■ TASKS TO PERFORM
1. Reproduce the forum thread about a niece's development, everything from "thoughts appreciated" down to "a lot slower.", substituting "progress" for "development".
2. Proceed with the forum thread about a niece's slow development, picking up after its last sentence.

*** Opening EXCERPTED TEXT ***

# Advice please - do i speak to mil & sil about this or leave it?



## NuttyJo (Jun 29, 2007)

i have a slight dilema, was going to post on peer support but didnt think it appropriate. my niece (dh's side of the family) is very behind in her learning for her age, shes only just really started walking and she will be 2yrs old soon. she doesnt say any words, just lots of jabba jabba type words (lol sorry didnt know how to explain it!!) and she cannot even do puzzles. i know all chidren develop at different times etc and i shouldnt compare her to others but im concerned that shes not getting the encouragment she needs to grow. she will just go 'uhh' and hold her hand out and SIL will just get her the things she wants, when im with her i try and encourage her to say what she wants as i think its something she should be doing by now. her diet is another thing, but i wont go into that! also the little girl is practically being bought up as mil's daughter and mil hasnt really given sil a chance to become a mum and learn the things she needs to know to take care of her baby. it must be confusing for my neice when mil & sil fall out so mil then decides shes the nanny and not the mummy   

how can i make sil and mil see what they're doing isnt very helpful for the little girl without seeming like im sticking my nose in? i know i dont have children myself (and i dont want them saying 'what would you know, you dont have children') but i worked in a nursery with those ages and i know a little about this kind of thing. is there any professionals that could maybe guide them in the right direction?    or am i just being too fussy?   

thoughts appreciated

thanks x


----------



## Mrs Chaos (Feb 12, 2004)

Hi Jo
I'm not a professional but have to say I too would be concerned with your neice's development 
One of the main aspects of language development, as you know, is that children need encouragement and input from their parents, this is how they learn, from mimicking and copying etc. If she isn't being given that opportunity or stimulation her development will be a lot slower.

*** Closing EXCERPTED TEXT ***
*** Opening INFORMATION PROVIDED ***

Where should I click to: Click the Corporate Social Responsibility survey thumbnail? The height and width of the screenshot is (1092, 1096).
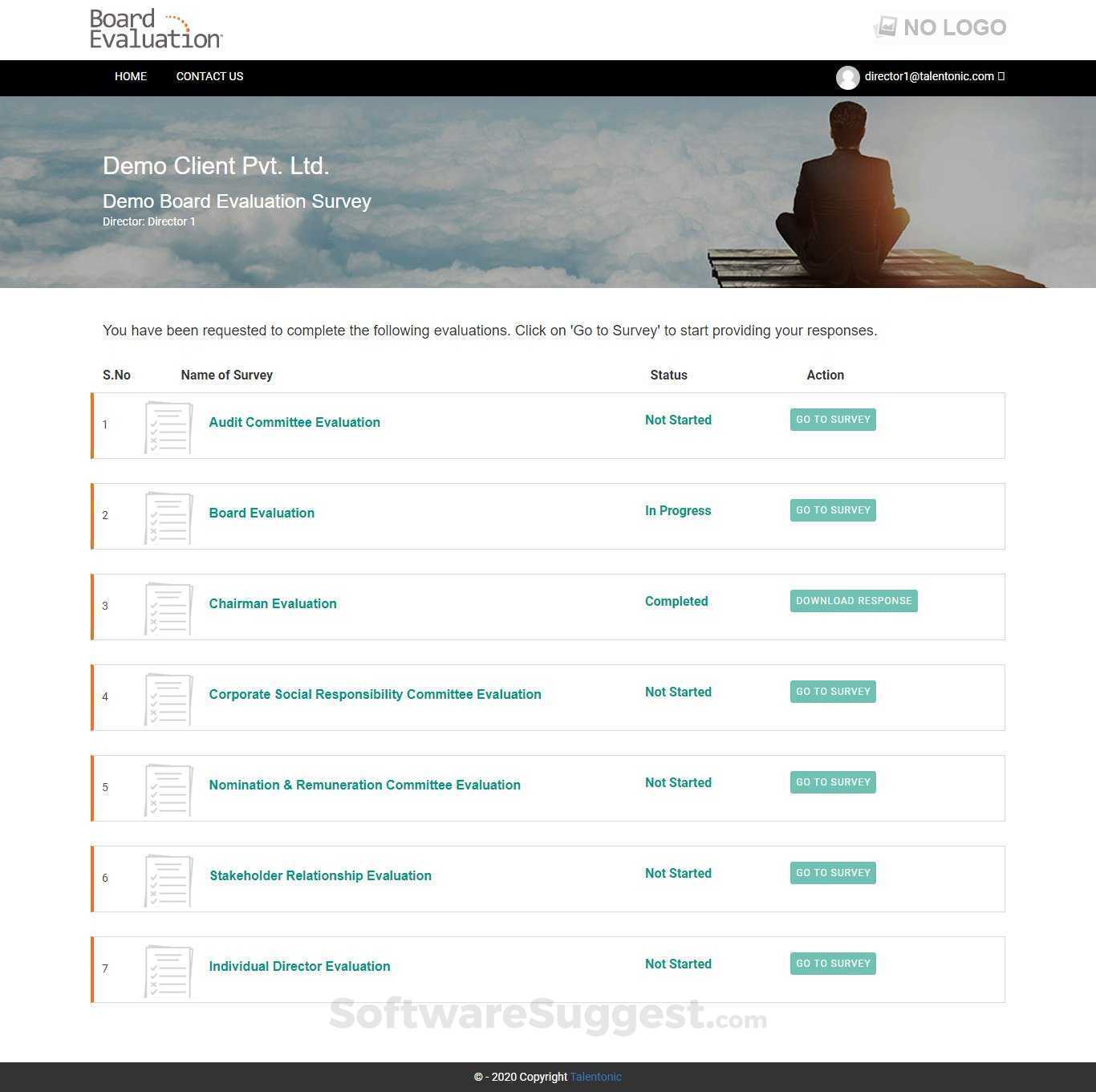(x=167, y=700)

*** Closing INFORMATION PROVIDED ***

■ ANSWERS BELOW
1.
thoughts appreciated

thanks x


----------



## Mrs Chaos (Feb 12, 2004)

Hi Jo
I'm not a professional but have to say I too would be concerned with your neice's progress 
One of the main aspects of language progress, as you know, is that children need encouragement and input from their parents, this is how they learn, from mimicking and copying etc. If she isn't being given that opportunity or stimulation her progress will be a lot slower.

2.
My youngest brother was very slow to talk and my nan noticed that my 2 brothers and I were "speaking" for him...as in he would point or gesture to a toy, and we would all say "oh do you want this?" or "here you go"...instead of us saying "what do you want, the car" and encouraging him to say the word, or tell us what it was he wanted. My mum took us all to one side and explained that he needed to start to learn words and that we had to help him by making him say the word etc, and it was so upsetting as he would cry out of sheer frustration as he had to wait and learn. He soon got the gist of it and his babble was replaced by words and he soon got chattering. 
One thing I would ask is, is your neices hearing ok? Some children, especially toddlers, can get a condition known as "Glue ear", where the tube in the ear doesn't clear itself adequately and the fluid becomes sort of hard and this can impede hearing, and thus language development, as they will not have a correct hearing range and often miss syllables etc. My ds had this dx when he was about 20 months, but thankfully it didn't affect his speech as he was an early talker, although he does still have a slightly reduced hearing range in the affected ear. He would often sit with the tv on so loud I couldn't hear myself think, and he would sometimes ignore me, which I put down to selective hearing (especially at bed time)  I got him checked out at the doctors as he'd had a lot of recurrent ear infections, and wanted to make sure there wasn't any damage, and they dx glue ear. He used to get very snotty and congested when he had a cold, and it always affected his ears, so it might be worth ruling that out.
If her hearing is ok, then I think if you can, play devil's advocate, you need to speak to your sil and mil and tactfully explain your concerns.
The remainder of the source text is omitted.